Ну, я не считаю её второсортной. Я как раз был автором одной из немногих положительных рецензий на неё, понимаете, потому что она на физиологическом уровне смешна безумно. Две сцены. Одна, когда Ахеджакова ведёт машину под водой, — такой привет «Итальянцам в России», которая в свою очередь привет «Безумному миру». И конечно, летание Карцева в виде жука. Я помню, что когда он там полетел, я просто ухохотался до неприличия! Там все оглядывались на премьере в Доме кино. «Старые клячи» — не худший фильм Рязанова. Другое дело, что у него были слабые картины. Последняя всё равно великая, я считаю, «Андерсен», её время ещё придёт. И многие — например, Долин — по-моему, разделяют эту оценку.

Но мне интересно не это. Мне интересно то, что режиссёр… ну, не всякий художник, но режиссёр не может быть лучше своего времени, он всегда его отражает. Это очень точно отразилось, например, на Бортко. Как Бортко мог снять когда-то «Собачье сердце», а потом — «Тараса Бульбу»? А потому что время было такое. Когда было неплохое семидесятническое и восьмидесятническое время, он снял «Блондинку за углом», очень приличную картину, великое «Собачье сердце» потом, а потом — «Тараса Бульбу». И с ним стало то, что стало сейчас — вот «Мастера и Маргарита», условно говоря. Даже мастерство куда-то подевалось, не говоря про убеждения.

Режиссёр, в кино работающий человек — он особенно зависим, понимаете. Художник, писатель — он может выдумать, он может написать то, чего не было. А режиссёр имеет дело с изображением, с фактурой. Нельзя снять то, чего нет. Нельзя построить полностью виртуальный мир. Это надо быть Хаяо Миядзаки, надо быть мультипликатором. А Рязанов снимал то, что есть, поэтому он был равен своему времени. Он снял растерянный фильм «Небеса обетованные», снял не очень хорошие «Ключи от спальни» (или как они назывались?), а потом он снял «Андерсена», в котором есть, по-моему, важный художественный прорыв.

«Будет ли запись лекций по пьесам?» Да, мы вложим обязательно.

«Справедливо ли говорить, что отношения Гумберта и Лолиты были «по взаимному согласию», ведь Лолита — ещё ребёнок?»

Я думаю, что никакого взаимного согласия там не было, и Гумберт это прекрасно понимал. Отсюда смотри вот эту его фразу: «Она пришла ко мне. Ей, понимаете, совсем некуда было больше пойти». Какое уж тут взаимное согласие? Поскольку «Лолита», как я много раз пытался доказать, роман о Русской революции, какое уж тут взаимное согласие?

«У советских фантастов Абрамовых — отца и сына — есть роман «Всё дозволено», — да, есть, — в котором гениально предсказана черта наступившей эры. Жители планеты Гедоны всё время проводят в поиске новых наслаждений. Если посмотреть на соцсети, тенденция угадана. Что вы скажете об этих авторах?»

РАЗДЕЛ ДАННЫХ:
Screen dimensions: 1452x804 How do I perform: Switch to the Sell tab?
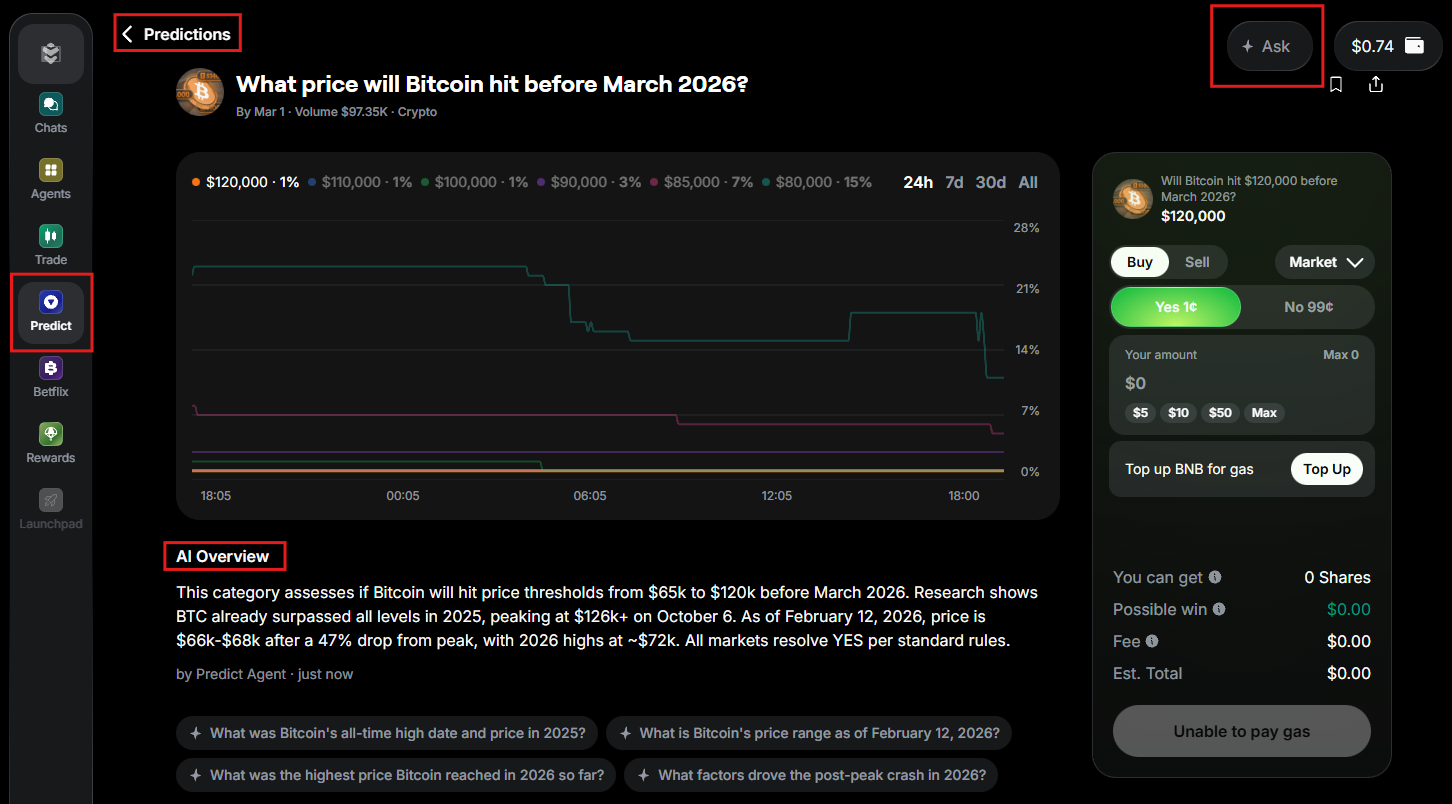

ЗАДАНИЯ:
A. Ответьте по исходному тексту на вопросы:
(i) Какой фильм Рязанова автор считает великим и говорит, что его время ещё придёт?
(ii) Какую картину Бортко снял до «Собачьего сердца»?
(iii) Чем, согласно вопросу о романе «Всё дозволено», всё время заняты жители планеты Гедоны?
B. Выпишите из исходного текста без изменений отрывок, начинающийся словами «Режиссёр, в кино» и заканчивающийся словами «важный художественный прорыв.».
Отвечайте, опираясь только на исходный текст.

ПОЛНЫЕ РЕШЕНИЯ:
A.
(i) «Андерсен».
(ii) «Блондинку за углом».
(iii) Поиском новых наслаждений.

B.
Режиссёр, в кино работающий человек — он особенно зависим, понимаете. Художник, писатель — он может выдумать, он может написать то, чего не было. А режиссёр имеет дело с изображением, с фактурой. Нельзя снять то, чего нет. Нельзя построить полностью виртуальный мир. Это надо быть Хаяо Миядзаки, надо быть мультипликатором. А Рязанов снимал то, что есть, поэтому он был равен своему времени. Он снял растерянный фильм «Небеса обетованные», снял не очень хорошие «Ключи от спальни» (или как они назывались?), а потом он снял «Андерсена», в котором есть, по-моему, важный художественный прорыв.